=== Supplied data ===
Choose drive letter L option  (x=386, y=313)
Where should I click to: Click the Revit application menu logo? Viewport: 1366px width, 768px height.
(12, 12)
===
=== Supplied data ===
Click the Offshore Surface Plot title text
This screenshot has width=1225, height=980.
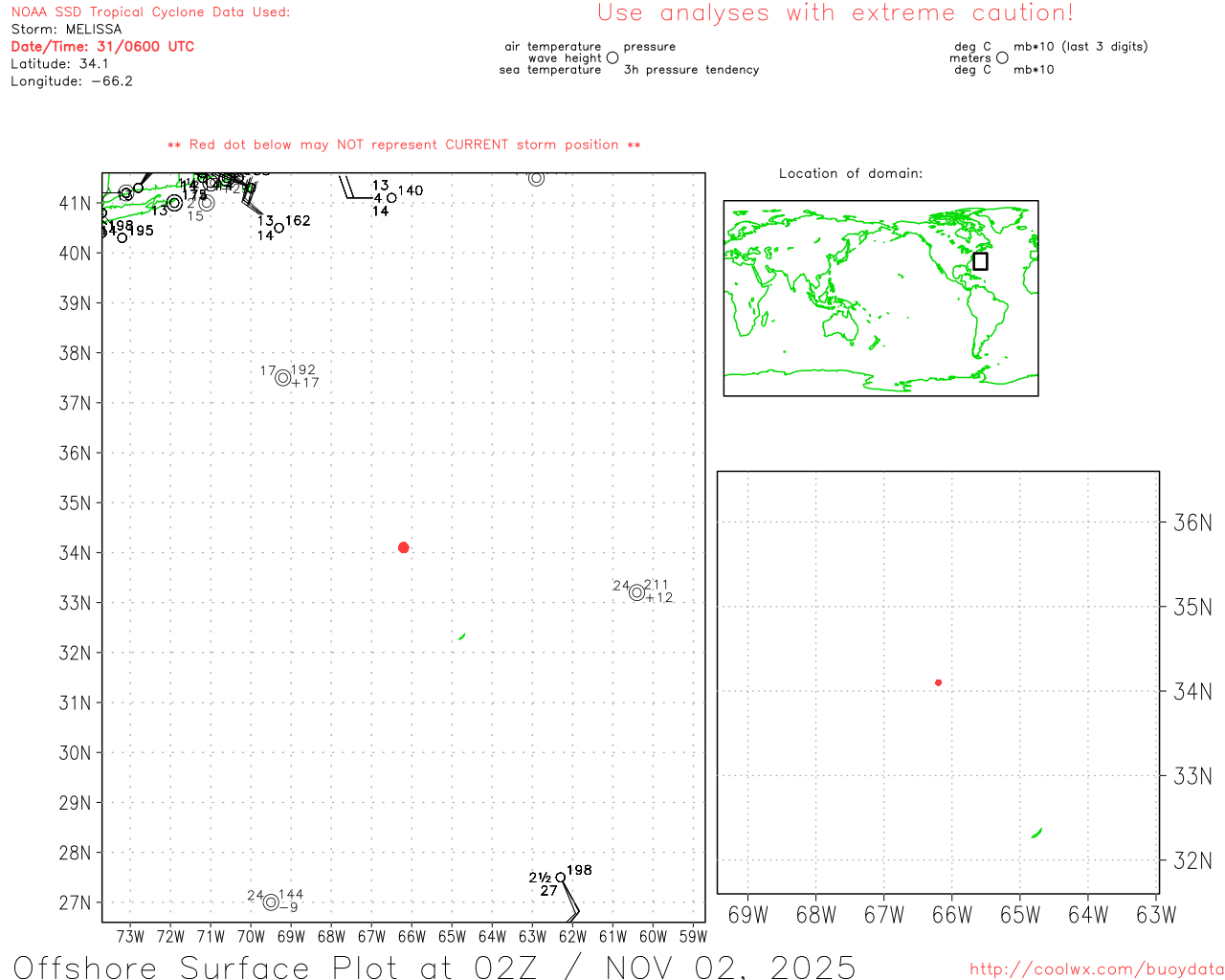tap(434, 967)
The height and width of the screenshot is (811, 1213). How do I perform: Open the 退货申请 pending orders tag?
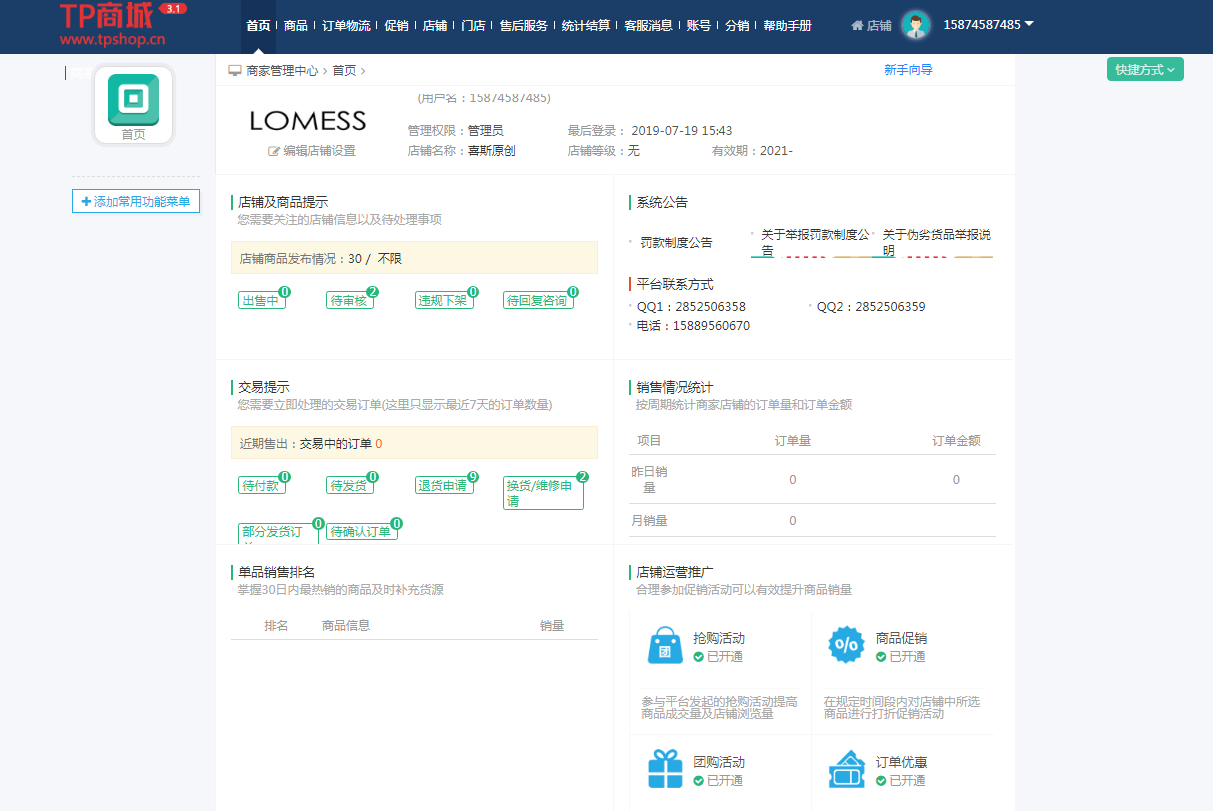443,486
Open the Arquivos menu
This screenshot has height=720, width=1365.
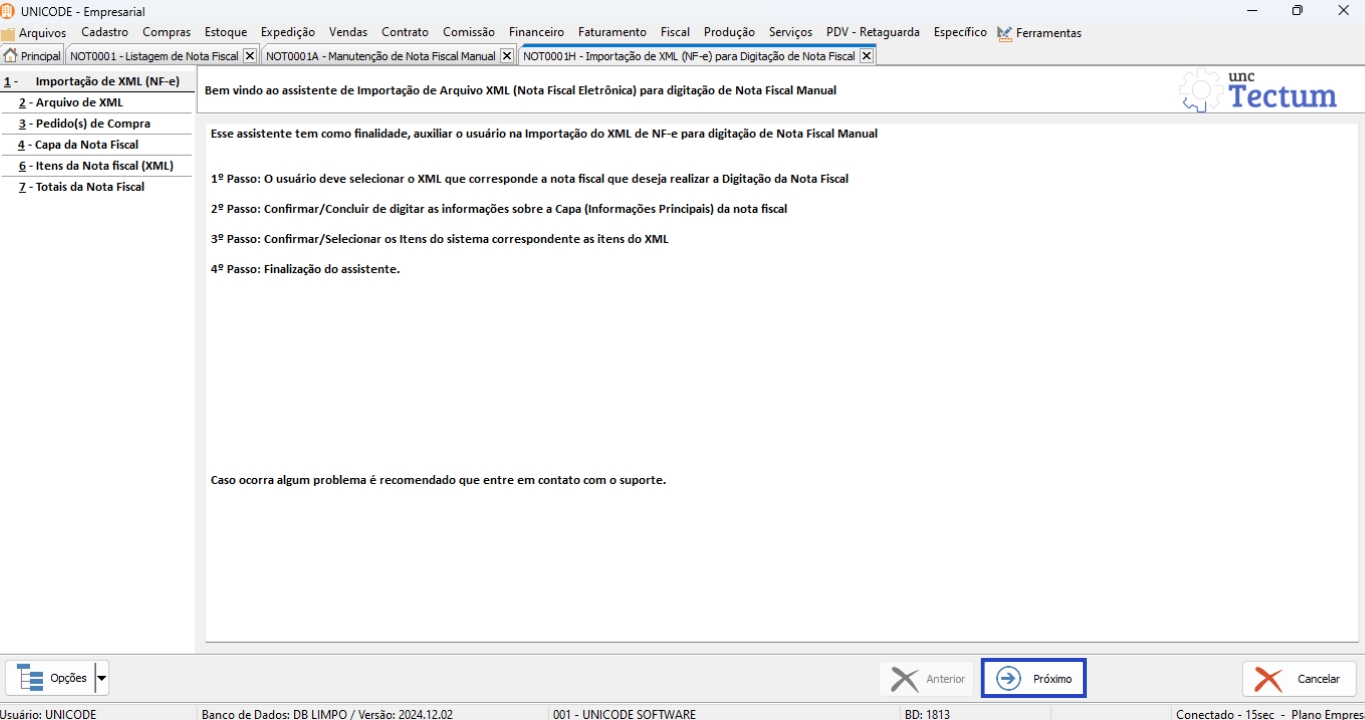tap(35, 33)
===
### What you have to do:
Pick out each line of the material containing the word "height" and copy it.

### Written solution:
Where should I click to: Click the Revit application menu logo? Viewport: 1366px width, 768px height.
This screenshot has width=1225, height=980.
The height and width of the screenshot is (811, 1213). How do I perform: Open the 退货申请 pending orders tag?
This screenshot has height=720, width=1365.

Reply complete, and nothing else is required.